What we have just said we hope is consistent with authority. The only case where practical compulsion to pay an amount was held to have constituted a tax is the Homebush Case, so it is quite an unusual circumstance. And in that case there was no other “rational economic choice”, to use the words of Chief Justice Keane, or there was no other rationally available alternative available to pay the legislative charge. There is no forced benevolence in the same way as the cases referred to in the submissions of the plaintiff outline, where there is a gift that is apparently made to the Commonwealth to avoid a substantial detriment. There is no detriment here, and none has been identified in the submissions made by the plaintiff that is of relevance.
In relation to the idea of a circuitous device, the basic starting proposition is that there is no tax here, and in that sense it is similar to the ICM Case where there was no unjust acquisition of property in the first place and therefore there is no circuitous device.

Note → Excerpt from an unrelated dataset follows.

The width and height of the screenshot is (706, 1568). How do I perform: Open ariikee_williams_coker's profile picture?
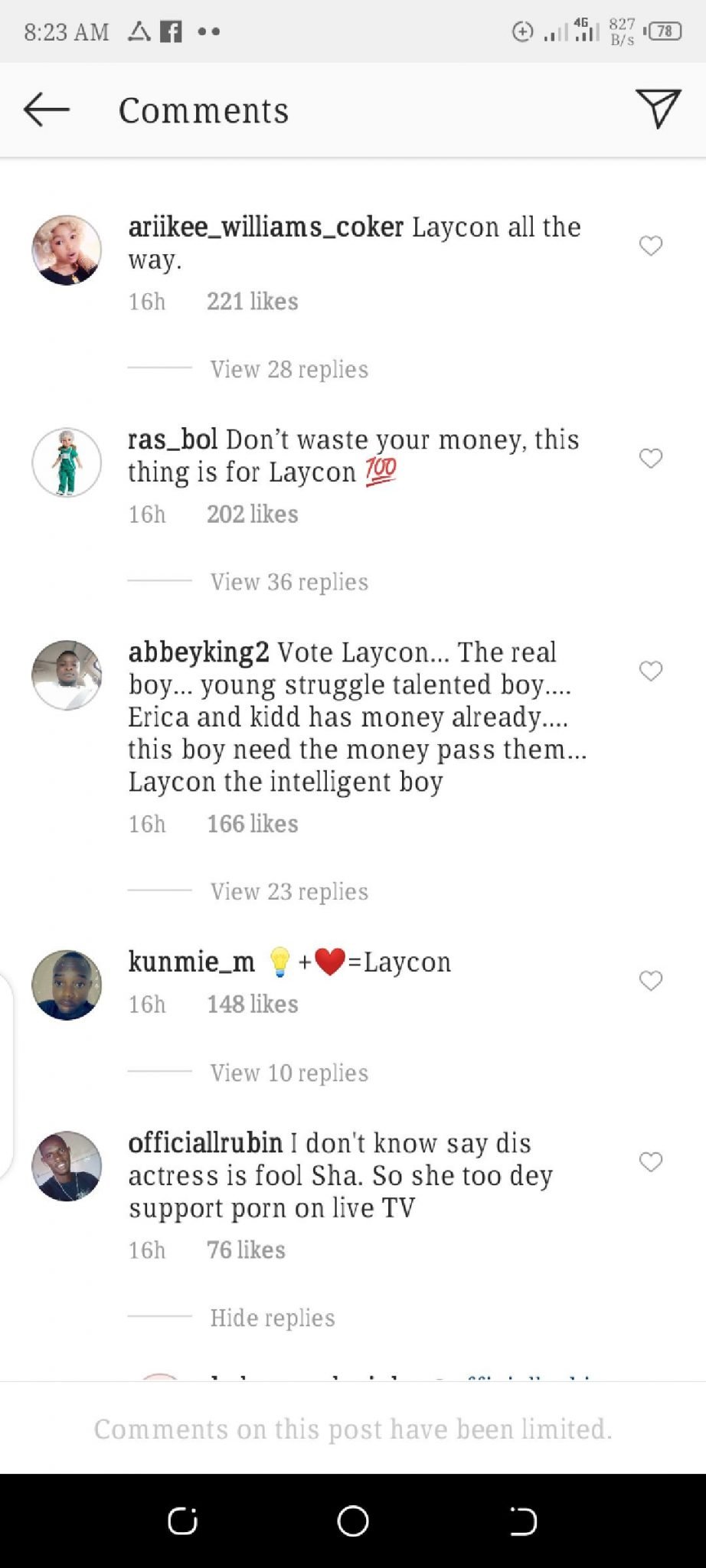point(67,250)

Those are our submissions.
KIEFEL CJ: Thank you, Mr Solicitor. The Solicitor‑General for Victoria.
MS ORR: If the Court pleases, the Attorney‑General for Victoria is content to rely on her written submissions.
KIEFEL CJ: Thank you, Ms Solicitor.
MR DEL VILLAR: May it please the Court, the Attorney‑General for Queensland is content to rely on her written submissions.
KIEFEL CJ: Thank you, Mr Solicitor. Ms Seiden, do you have anything by way of reply?
MS SEIDEN: Thank you, your Honour, just briefly.
GORDON J: Would you mind speaking up?
MS SEIDEN: Yes, I will try. I apologise.
GORDON J: Thank you.
MS SEIDEN: Yesterday our learned friends from the Commonwealth and New South Wales submitted that the breach, if there was a breach, was of clause 17 of an Agreement and, in effect, not justiciable. An example of that is found in the transcript at page 60, beginning at 2680, and that the agreement is simply a political agreement. In response to that, we say that here the relevant agreement is picked up and enforced by legislation and we rely on Magennis and distinguish Pye v Renshaw.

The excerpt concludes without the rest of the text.